Let's Talk About It!Set in modern, strife-torn Ireland, the novel examines relationships through war on several levels. Most obviously is the ongoing conflict of the IRA and terrorism, which is, in a basic form, aimed at freeing Ireland from the controls of England. The other war is much more personal, as O'Brien notes, "a war of the heart." The protagonist Josie O'Meara is an elderly lady living in her large and lonely house in the country. She has survived her husband who was killed in IRA fighting. Through flashbacks, we learn that her husband was a violent and cruel man. We learn also that over the years of their marriage, she slowly managed to gain and maintain some degree of self-respect and hence survival. The novel centers around IRA terrorist McGeevy who hides in Josie's house. When he breaks in and informs her that he will be hiding out, she is aware of two conflicting emotions—she is fearful of the terrorist, yet she is emboldened by his presence. Between them develops a deep understanding of life, loss, and purpose.

Biography of Edna O’Brien

Edna O'Brien was born in western Ireland in 1936 in a rural Catholic farming community. In 1952 she moved to London where she raised her two sons. Since 1986 she has taught creative writing at City College of the City University of New York. She is a recognized writer, receiving the Kingsley Amis Award (1962) and the Los Angeles Times Book Prize (1990). O'Brien has written over twenty works (novels and short story collections) including Johnny I Hardly Knew You (1977), The High Road (1988), The Country Girls Trilogy and Epilogue (1989), Time and Tide (1990), House of Splendid Isolation (1995), and most recently the novel Down by the River (1997). Among her half-dozen collections of stories are A Scandalous Woman (1974), A Fanatic Heart (1984), and Lantern Slides (1990). She has also written stories for juveniles, stage plays, television plays, and screenplays, and has been a contributor to magazines such as the New Yorker, the Ladies' Home Journal, and Cosmopolitan.
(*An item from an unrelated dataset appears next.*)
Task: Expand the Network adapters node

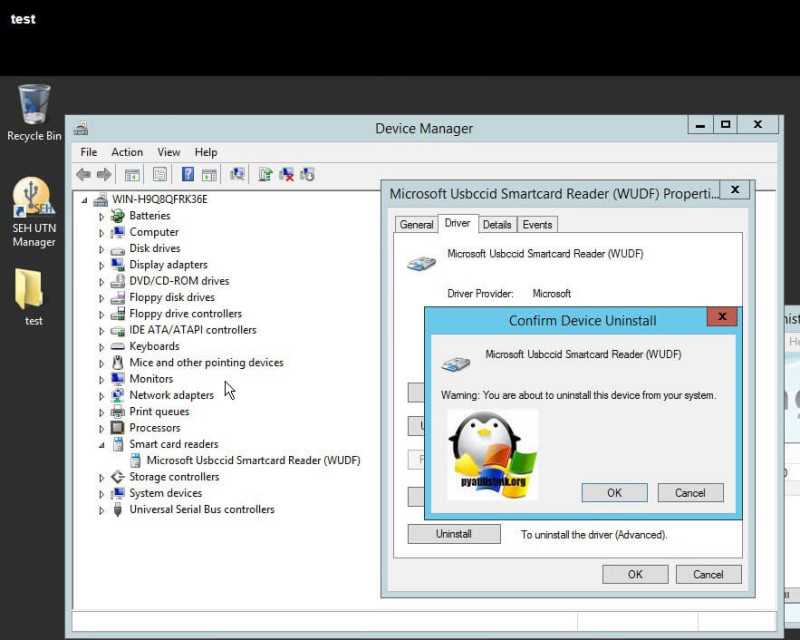Action: pyautogui.click(x=101, y=396)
About her writing about war (in the house, land, heart) in her novel, House of Splendid Isolation, she says,

I certainly think they're [the Irish] more turbulent. They're more turbulent by disposition and by language. And their history has made them suffer a hell of a lot. I have written about strife between mother and child, between husband and wife, and, in "House of Splendid Isolation," between two parts of the same country.
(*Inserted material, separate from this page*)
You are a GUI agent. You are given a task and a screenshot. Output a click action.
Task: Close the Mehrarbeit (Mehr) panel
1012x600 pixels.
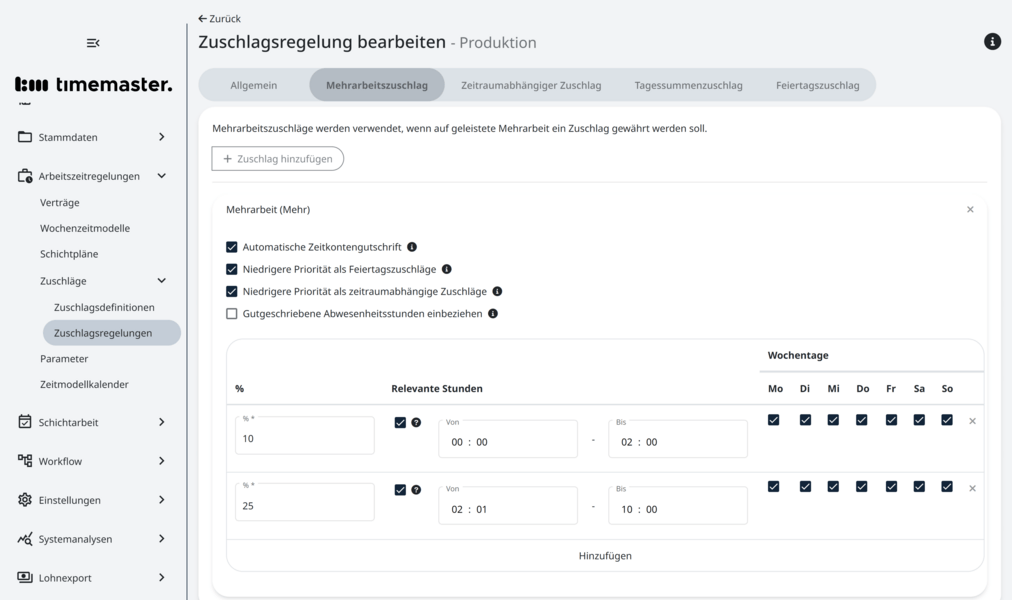[970, 210]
An IRA man told me once, "When you're shooting, you don't feel. But when you've shot him, you do feel, because half of you hopes you got him, and the other half hopes you didn't. Because we're all Irish under the skin." That to me was a story about war.

War, whether it's between man and woman, or different parts of a country, or different nations, is always, always more complicated than just the two sides. It is that I want to write about. It's the dilemma and conflict within the obvious dilemma that matters. It would be impossible for a writer with any awareness at all about the human psyche and the human condition not to write about wars, whatever locale they are. Because people do disagree with each other; they do sometimes forgive one another, and then they re-disagree with one another. Life is not a placid pool; it's a raging, storming sea, which we're all in. And maybe I, being from the race I am, pay more attention to that than to the gentler aspects. But then, that's my fate. (http://www.albany.edu/writers-inst/olv2n3.html)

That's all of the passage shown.